++++ RECORDS TO PROCESS
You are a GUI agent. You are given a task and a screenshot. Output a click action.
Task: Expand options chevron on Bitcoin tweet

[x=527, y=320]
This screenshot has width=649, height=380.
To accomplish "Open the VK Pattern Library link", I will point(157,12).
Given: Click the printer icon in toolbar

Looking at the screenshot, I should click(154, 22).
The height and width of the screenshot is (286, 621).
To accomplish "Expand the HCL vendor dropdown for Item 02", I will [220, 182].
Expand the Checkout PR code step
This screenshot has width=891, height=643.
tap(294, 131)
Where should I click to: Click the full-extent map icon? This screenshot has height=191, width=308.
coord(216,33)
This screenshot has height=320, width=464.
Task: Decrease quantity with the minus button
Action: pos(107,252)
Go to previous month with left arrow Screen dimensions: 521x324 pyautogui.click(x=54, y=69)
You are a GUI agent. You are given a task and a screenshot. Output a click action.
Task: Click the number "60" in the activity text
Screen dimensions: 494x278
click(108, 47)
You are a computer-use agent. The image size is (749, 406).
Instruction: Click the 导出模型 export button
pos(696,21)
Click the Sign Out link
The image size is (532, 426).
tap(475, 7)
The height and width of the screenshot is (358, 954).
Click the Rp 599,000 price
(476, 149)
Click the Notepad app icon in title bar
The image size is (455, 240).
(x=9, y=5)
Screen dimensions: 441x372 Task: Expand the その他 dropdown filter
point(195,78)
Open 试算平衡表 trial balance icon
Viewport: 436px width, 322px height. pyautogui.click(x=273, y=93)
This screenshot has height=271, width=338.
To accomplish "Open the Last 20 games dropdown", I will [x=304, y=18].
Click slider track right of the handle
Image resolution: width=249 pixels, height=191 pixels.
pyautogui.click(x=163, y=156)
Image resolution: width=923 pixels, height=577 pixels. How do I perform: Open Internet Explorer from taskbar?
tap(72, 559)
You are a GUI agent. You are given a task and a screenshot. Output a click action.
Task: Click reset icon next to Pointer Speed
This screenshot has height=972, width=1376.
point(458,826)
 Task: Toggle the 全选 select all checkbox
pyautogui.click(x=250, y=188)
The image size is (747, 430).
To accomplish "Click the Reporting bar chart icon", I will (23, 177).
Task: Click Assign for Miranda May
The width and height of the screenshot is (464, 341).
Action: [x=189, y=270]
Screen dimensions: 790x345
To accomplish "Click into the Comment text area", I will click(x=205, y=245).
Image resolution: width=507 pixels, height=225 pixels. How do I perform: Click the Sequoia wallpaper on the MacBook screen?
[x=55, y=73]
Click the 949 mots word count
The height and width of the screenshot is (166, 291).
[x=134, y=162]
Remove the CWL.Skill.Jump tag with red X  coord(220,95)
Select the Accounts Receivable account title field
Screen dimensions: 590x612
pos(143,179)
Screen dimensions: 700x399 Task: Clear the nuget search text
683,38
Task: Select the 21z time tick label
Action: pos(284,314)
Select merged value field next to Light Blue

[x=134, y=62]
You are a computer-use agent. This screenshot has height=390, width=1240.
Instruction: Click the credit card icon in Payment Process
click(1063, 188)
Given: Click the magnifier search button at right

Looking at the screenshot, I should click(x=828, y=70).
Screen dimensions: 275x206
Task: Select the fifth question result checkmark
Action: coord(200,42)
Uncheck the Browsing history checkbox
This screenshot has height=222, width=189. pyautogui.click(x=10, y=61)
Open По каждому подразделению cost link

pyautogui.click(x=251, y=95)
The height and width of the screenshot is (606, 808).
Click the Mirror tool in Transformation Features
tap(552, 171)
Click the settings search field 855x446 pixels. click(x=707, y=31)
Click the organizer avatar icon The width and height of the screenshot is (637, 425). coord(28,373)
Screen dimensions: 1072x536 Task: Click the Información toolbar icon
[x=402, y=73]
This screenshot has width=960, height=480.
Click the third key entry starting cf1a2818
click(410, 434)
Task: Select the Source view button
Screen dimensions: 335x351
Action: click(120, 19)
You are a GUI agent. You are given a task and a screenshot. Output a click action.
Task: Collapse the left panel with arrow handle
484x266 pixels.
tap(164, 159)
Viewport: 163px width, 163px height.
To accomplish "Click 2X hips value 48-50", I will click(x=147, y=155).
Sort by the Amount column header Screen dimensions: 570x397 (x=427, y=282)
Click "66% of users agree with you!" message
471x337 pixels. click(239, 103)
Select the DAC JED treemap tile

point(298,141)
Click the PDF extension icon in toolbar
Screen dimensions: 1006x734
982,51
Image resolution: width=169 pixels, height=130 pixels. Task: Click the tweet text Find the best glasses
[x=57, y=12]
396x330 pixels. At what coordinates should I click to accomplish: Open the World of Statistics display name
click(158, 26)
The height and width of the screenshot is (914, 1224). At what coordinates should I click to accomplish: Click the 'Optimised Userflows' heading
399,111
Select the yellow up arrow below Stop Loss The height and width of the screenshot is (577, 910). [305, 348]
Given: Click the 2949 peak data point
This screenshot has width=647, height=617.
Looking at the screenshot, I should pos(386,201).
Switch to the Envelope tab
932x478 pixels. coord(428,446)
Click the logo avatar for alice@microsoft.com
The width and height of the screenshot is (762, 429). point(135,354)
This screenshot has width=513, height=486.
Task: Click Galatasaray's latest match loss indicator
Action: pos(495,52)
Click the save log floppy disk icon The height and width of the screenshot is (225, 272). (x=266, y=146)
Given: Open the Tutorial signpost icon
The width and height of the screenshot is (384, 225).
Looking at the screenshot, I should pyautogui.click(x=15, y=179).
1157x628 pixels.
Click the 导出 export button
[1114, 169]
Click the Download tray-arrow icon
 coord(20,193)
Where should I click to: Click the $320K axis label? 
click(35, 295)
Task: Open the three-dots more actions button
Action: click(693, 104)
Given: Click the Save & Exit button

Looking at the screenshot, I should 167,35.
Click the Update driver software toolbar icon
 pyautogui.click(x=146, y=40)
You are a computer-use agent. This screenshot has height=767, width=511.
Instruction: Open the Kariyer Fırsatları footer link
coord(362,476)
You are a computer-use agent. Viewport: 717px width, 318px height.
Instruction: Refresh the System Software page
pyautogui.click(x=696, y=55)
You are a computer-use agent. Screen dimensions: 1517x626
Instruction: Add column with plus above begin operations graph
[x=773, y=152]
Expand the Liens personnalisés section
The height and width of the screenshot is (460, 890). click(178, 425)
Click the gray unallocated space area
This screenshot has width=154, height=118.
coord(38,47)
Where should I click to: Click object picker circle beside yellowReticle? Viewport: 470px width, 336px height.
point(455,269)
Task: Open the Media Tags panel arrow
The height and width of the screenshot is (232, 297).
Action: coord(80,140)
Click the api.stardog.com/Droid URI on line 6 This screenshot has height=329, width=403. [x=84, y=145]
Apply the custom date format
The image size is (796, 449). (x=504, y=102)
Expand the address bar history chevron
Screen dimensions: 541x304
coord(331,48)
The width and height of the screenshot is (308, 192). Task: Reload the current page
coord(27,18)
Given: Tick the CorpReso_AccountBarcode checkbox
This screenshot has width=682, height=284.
++++++++
Reproduce the material exactly, from the first line to the last.

You are a GUI agent. You are given a task and a screenshot. Output a click action.
Task: Expand options chevron on Bitcoin tweet

[x=527, y=320]
This screenshot has width=649, height=380.
To accomplish "Open the VK Pattern Library link", I will point(157,12).
Given: Click the printer icon in toolbar

Looking at the screenshot, I should click(154, 22).
The height and width of the screenshot is (286, 621).
To accomplish "Expand the HCL vendor dropdown for Item 02", I will [220, 182].
Expand the Checkout PR code step
This screenshot has width=891, height=643.
tap(294, 131)
Where should I click to: Click the full-extent map icon? This screenshot has height=191, width=308.
coord(216,33)
This screenshot has height=320, width=464.
Task: Decrease quantity with the minus button
Action: pos(107,252)
Go to previous month with left arrow Screen dimensions: 521x324 pyautogui.click(x=54, y=69)
You are a GUI agent. You are given a task and a screenshot. Output a click action.
Task: Click the number "60" in the activity text
Screen dimensions: 494x278
click(108, 47)
You are a computer-use agent. The image size is (749, 406).
Instruction: Click the 导出模型 export button
pos(696,21)
Click the Sign Out link
The image size is (532, 426).
tap(475, 7)
The height and width of the screenshot is (358, 954).
Click the Rp 599,000 price
(476, 149)
Click the Notepad app icon in title bar
The image size is (455, 240).
(x=9, y=5)
Screen dimensions: 441x372 Task: Expand the その他 dropdown filter
point(195,78)
Open 试算平衡表 trial balance icon
Viewport: 436px width, 322px height. pyautogui.click(x=273, y=93)
This screenshot has height=271, width=338.
To accomplish "Open the Last 20 games dropdown", I will [x=304, y=18].
Click slider track right of the handle
Image resolution: width=249 pixels, height=191 pixels.
pyautogui.click(x=163, y=156)
Image resolution: width=923 pixels, height=577 pixels. How do I perform: Open Internet Explorer from taskbar?
tap(72, 559)
You are a GUI agent. You are given a task and a screenshot. Output a click action.
Task: Click reset icon next to Pointer Speed
This screenshot has height=972, width=1376.
point(458,826)
 Task: Toggle the 全选 select all checkbox
pyautogui.click(x=250, y=188)
The image size is (747, 430).
To accomplish "Click the Reporting bar chart icon", I will (23, 177).
Task: Click Assign for Miranda May
The width and height of the screenshot is (464, 341).
Action: [x=189, y=270]
Screen dimensions: 790x345
To accomplish "Click into the Comment text area", I will click(x=205, y=245).
Image resolution: width=507 pixels, height=225 pixels. How do I perform: Click the Sequoia wallpaper on the MacBook screen?
[x=55, y=73]
Click the 949 mots word count
The height and width of the screenshot is (166, 291).
[x=134, y=162]
Remove the CWL.Skill.Jump tag with red X  coord(220,95)
Select the Accounts Receivable account title field
Screen dimensions: 590x612
pos(143,179)
Screen dimensions: 700x399 Task: Clear the nuget search text
683,38
Task: Select the 21z time tick label
Action: pos(284,314)
Select merged value field next to Light Blue

[x=134, y=62]
You are a computer-use agent. This screenshot has height=390, width=1240.
Instruction: Click the credit card icon in Payment Process
click(1063, 188)
Given: Click the magnifier search button at right

Looking at the screenshot, I should click(x=828, y=70).
Screen dimensions: 275x206
Task: Select the fifth question result checkmark
Action: coord(200,42)
Uncheck the Browsing history checkbox
This screenshot has height=222, width=189. pyautogui.click(x=10, y=61)
Open По каждому подразделению cost link

pyautogui.click(x=251, y=95)
The height and width of the screenshot is (606, 808).
Click the Mirror tool in Transformation Features
tap(552, 171)
Click the settings search field 855x446 pixels. click(x=707, y=31)
Click the organizer avatar icon The width and height of the screenshot is (637, 425). coord(28,373)
Screen dimensions: 1072x536 Task: Click the Información toolbar icon
[x=402, y=73]
This screenshot has width=960, height=480.
Click the third key entry starting cf1a2818
click(410, 434)
Task: Select the Source view button
Screen dimensions: 335x351
Action: click(120, 19)
You are a GUI agent. You are given a task and a screenshot. Output a click action.
Task: Collapse the left panel with arrow handle
484x266 pixels.
tap(164, 159)
Viewport: 163px width, 163px height.
To accomplish "Click 2X hips value 48-50", I will click(x=147, y=155).
Sort by the Amount column header Screen dimensions: 570x397 (x=427, y=282)
Click "66% of users agree with you!" message
471x337 pixels. click(239, 103)
Select the DAC JED treemap tile

point(298,141)
Click the PDF extension icon in toolbar
Screen dimensions: 1006x734
982,51
Image resolution: width=169 pixels, height=130 pixels. Task: Click the tweet text Find the best glasses
[x=57, y=12]
396x330 pixels. At what coordinates should I click to accomplish: Open the World of Statistics display name
click(158, 26)
The height and width of the screenshot is (914, 1224). At what coordinates should I click to accomplish: Click the 'Optimised Userflows' heading
399,111
Select the yellow up arrow below Stop Loss The height and width of the screenshot is (577, 910). [305, 348]
Given: Click the 2949 peak data point
This screenshot has width=647, height=617.
Looking at the screenshot, I should pos(386,201).
Switch to the Envelope tab
932x478 pixels. coord(428,446)
Click the logo avatar for alice@microsoft.com
The width and height of the screenshot is (762, 429). point(135,354)
This screenshot has width=513, height=486.
Task: Click Galatasaray's latest match loss indicator
Action: pos(495,52)
Click the save log floppy disk icon The height and width of the screenshot is (225, 272). (x=266, y=146)
Given: Open the Tutorial signpost icon
The width and height of the screenshot is (384, 225).
Looking at the screenshot, I should pyautogui.click(x=15, y=179).
1157x628 pixels.
Click the 导出 export button
[1114, 169]
Click the Download tray-arrow icon
 coord(20,193)
Where should I click to: Click the $320K axis label? 
click(35, 295)
Task: Open the three-dots more actions button
Action: click(693, 104)
Given: Click the Save & Exit button

Looking at the screenshot, I should 167,35.
Click the Update driver software toolbar icon
 pyautogui.click(x=146, y=40)
You are a computer-use agent. This screenshot has height=767, width=511.
Instruction: Open the Kariyer Fırsatları footer link
coord(362,476)
You are a computer-use agent. Viewport: 717px width, 318px height.
Instruction: Refresh the System Software page
pyautogui.click(x=696, y=55)
You are a computer-use agent. Screen dimensions: 1517x626
Instruction: Add column with plus above begin operations graph
[x=773, y=152]
Expand the Liens personnalisés section
The height and width of the screenshot is (460, 890). click(178, 425)
Click the gray unallocated space area
This screenshot has width=154, height=118.
coord(38,47)
Where should I click to: Click object picker circle beside yellowReticle? Viewport: 470px width, 336px height.
point(455,269)
Task: Open the Media Tags panel arrow
The height and width of the screenshot is (232, 297).
Action: coord(80,140)
Click the api.stardog.com/Droid URI on line 6 This screenshot has height=329, width=403. [x=84, y=145]
Apply the custom date format
The image size is (796, 449). (x=504, y=102)
Expand the address bar history chevron
Screen dimensions: 541x304
coord(331,48)
The width and height of the screenshot is (308, 192). Task: Reload the current page
coord(27,18)
Given: Tick the CorpReso_AccountBarcode checkbox
This screenshot has width=682, height=284.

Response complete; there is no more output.